Kim Gyu Dae

Personal information
- Nationality: South Korean
- Born: 17 January 1984 (age 42) Tongyeong, South Korea
- Height: 182 cm (6 ft 0 in)
- Weight: 70 kg (154 lb)

Sport
- Country: South Korea
- Sport: Paralympic athletics
- Disability class: T54
- Event(s): sprints, middle-distance races
- Coached by: Adam Bleakney (University of Illinois at Urbana Champaign)

Medal record
Representing South Korea
Paralympic Games
| Bronze medal – third place | 2008 Beijing | 4 × 100 m relay – T53/54 |
| Bronze medal – third place | 2012 London | 1500 m – T54 |
| Bronze medal – third place | 2016 Rio | 800 m – T54 |
| Bronze medal – third place | 2016 Rio | Marathon – T54 |
IPC Athletics World Championships
| Gold medal – first place | 2013 Lyon | 800m – T54 |
| Silver medal – second place | 2013 Lyon | 4 × 400 m relay – T53/54 |

= Kim Gyu-dae =

South Korean Paralympic athlete

Kim Gyu-dae (born 17 January 1984) is a Paralympic athlete from South Korea who competes in T54 track and field events.

==Athletics career==
Kim, who is classified as a T54 classification wheelchair racer, first represented South Korea at the Summer Paralympics at the 2008 Games in Beijing, competing as part of the South Korea relay team in the 4 × 100 m and the 4 × 400 m, and in the individual 200 metres and 400 metres.

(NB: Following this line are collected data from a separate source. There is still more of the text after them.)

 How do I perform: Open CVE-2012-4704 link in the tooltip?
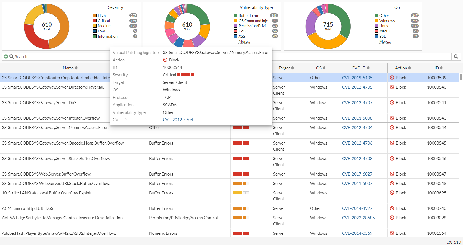point(178,120)
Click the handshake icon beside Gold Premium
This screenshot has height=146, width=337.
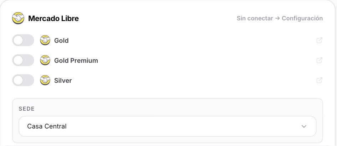click(x=45, y=60)
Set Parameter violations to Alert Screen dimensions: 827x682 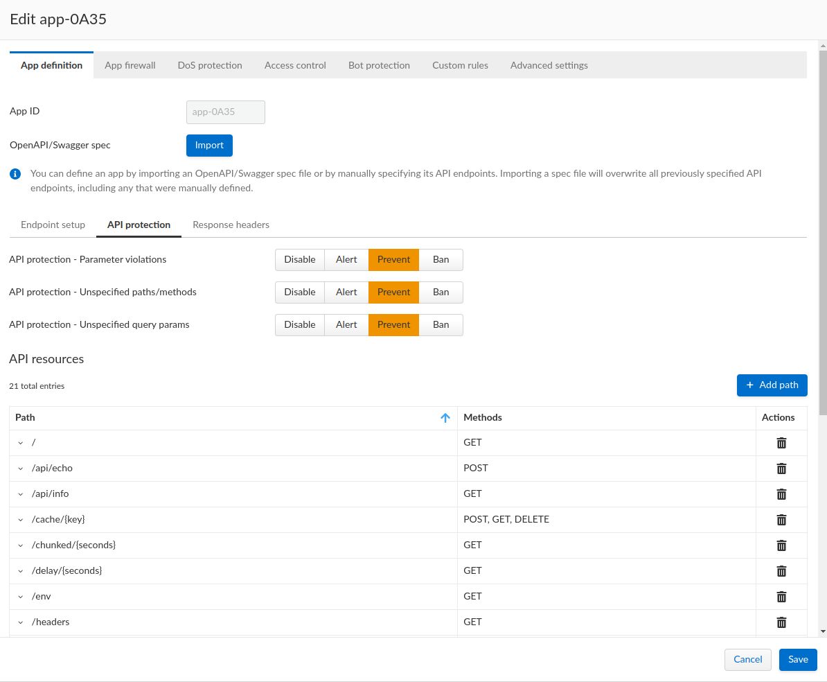[x=346, y=260]

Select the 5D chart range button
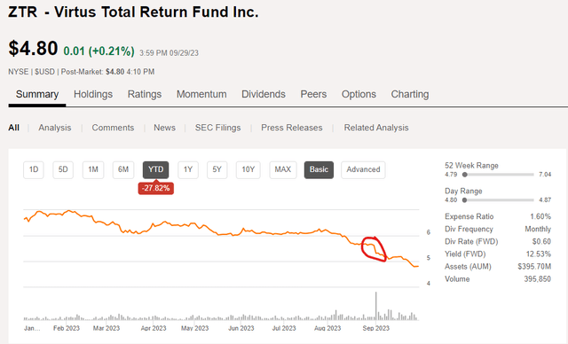point(63,169)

He won a single medal, bronze in the 100 metre relay. Four years later, at the 2012 Summer Paralympics in London he won a second bronze medal, this time an individual success in the 1500 m (T54).

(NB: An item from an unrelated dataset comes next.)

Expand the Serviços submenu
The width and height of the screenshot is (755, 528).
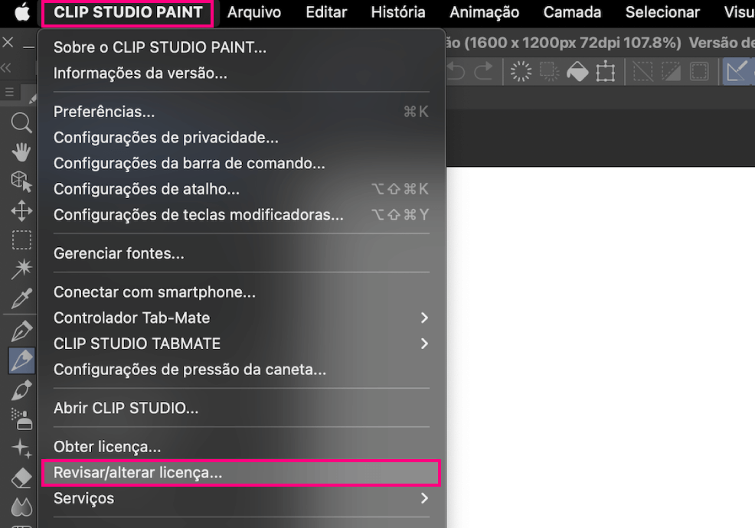click(424, 498)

As well as Paralympic successes, Kim won three medals at the 2013 IPC Athletics World Championships, in Lyon, the most notable of which was his gold in the 800 metres (T54).

==Personal history==
Kim was born in Tongyeong, South Korea in 1984. In 2004 whilst training for the South Korean UDT/SEAL, he suffered permanent spinal injuries during parachute training. Along with that he is a Professor at University of Illinois at Urbana-Champaign.